═════ Records for this task

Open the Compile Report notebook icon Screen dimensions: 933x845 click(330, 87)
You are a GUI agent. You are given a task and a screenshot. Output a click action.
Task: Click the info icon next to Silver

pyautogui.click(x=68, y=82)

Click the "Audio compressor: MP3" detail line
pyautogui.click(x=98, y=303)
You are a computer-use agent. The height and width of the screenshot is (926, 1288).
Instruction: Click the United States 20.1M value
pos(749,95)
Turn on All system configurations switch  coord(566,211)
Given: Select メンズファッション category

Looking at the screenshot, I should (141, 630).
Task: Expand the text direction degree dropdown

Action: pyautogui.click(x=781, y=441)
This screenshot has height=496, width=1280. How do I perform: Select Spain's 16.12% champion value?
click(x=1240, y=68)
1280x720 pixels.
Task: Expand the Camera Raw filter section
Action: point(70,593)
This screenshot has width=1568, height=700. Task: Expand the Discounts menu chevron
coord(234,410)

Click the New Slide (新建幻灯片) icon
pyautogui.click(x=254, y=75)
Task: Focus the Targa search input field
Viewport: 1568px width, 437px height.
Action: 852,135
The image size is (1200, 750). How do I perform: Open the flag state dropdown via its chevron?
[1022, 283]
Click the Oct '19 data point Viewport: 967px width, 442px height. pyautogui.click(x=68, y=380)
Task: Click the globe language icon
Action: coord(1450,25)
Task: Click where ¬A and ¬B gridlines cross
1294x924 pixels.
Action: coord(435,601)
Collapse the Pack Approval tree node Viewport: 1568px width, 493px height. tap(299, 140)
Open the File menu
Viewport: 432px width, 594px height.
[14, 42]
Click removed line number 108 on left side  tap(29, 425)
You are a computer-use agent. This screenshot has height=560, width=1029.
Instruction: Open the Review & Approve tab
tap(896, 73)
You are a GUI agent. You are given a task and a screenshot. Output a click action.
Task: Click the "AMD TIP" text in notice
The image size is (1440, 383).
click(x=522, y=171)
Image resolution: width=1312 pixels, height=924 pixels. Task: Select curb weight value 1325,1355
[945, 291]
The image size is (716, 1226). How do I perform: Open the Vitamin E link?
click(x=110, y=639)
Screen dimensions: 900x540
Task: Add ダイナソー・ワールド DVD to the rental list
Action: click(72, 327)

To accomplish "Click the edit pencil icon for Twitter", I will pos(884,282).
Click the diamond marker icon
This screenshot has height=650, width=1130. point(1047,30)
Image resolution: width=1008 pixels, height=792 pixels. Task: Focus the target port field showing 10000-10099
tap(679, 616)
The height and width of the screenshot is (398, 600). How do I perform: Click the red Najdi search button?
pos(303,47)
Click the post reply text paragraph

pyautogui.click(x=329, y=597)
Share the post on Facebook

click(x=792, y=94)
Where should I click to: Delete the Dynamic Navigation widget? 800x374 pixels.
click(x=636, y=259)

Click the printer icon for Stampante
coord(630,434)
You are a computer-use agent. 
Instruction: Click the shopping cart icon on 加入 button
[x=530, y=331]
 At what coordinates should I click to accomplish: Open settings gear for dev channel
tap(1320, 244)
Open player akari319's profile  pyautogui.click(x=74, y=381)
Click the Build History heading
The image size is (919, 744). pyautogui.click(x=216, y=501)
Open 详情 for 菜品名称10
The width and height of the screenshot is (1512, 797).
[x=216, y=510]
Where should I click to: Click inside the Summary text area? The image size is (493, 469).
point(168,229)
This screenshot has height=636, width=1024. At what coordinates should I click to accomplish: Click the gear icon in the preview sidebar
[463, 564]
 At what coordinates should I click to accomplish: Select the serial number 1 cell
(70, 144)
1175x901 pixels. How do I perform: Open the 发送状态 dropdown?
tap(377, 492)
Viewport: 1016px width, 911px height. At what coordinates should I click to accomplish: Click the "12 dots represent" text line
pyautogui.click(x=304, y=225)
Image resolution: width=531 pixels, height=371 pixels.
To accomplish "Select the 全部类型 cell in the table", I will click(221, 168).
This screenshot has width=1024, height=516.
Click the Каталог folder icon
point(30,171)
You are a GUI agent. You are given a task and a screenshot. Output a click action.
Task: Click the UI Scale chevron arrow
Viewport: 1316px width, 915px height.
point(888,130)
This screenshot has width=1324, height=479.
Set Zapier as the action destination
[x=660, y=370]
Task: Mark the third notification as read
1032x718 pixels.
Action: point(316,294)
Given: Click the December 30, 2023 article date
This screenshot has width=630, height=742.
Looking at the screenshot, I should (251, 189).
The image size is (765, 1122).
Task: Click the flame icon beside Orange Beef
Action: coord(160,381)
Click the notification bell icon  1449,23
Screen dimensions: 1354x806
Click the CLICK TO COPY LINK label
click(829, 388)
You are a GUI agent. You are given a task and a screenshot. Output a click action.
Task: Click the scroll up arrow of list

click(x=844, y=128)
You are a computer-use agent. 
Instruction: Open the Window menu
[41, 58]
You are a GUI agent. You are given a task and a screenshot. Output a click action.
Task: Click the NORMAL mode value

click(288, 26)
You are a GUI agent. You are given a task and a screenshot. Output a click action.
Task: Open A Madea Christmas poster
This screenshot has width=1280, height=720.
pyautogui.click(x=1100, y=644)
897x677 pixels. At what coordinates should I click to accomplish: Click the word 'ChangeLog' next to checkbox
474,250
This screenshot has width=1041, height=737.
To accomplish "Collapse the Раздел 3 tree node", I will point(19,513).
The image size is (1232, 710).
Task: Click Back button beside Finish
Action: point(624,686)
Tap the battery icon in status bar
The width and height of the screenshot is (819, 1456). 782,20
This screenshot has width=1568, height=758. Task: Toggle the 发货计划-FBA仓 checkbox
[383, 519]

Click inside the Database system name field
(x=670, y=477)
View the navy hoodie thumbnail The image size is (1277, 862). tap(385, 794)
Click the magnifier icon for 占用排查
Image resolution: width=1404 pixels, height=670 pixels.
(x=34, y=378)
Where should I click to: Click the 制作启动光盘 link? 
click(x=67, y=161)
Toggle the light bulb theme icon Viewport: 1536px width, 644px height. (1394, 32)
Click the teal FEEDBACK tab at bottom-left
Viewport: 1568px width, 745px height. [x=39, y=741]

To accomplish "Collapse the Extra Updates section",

══════════

Task to complete: If a line of the records includes the string "notification", copy it out.

Task result:
Task: Mark the third notification as read
Click the notification bell icon  1449,23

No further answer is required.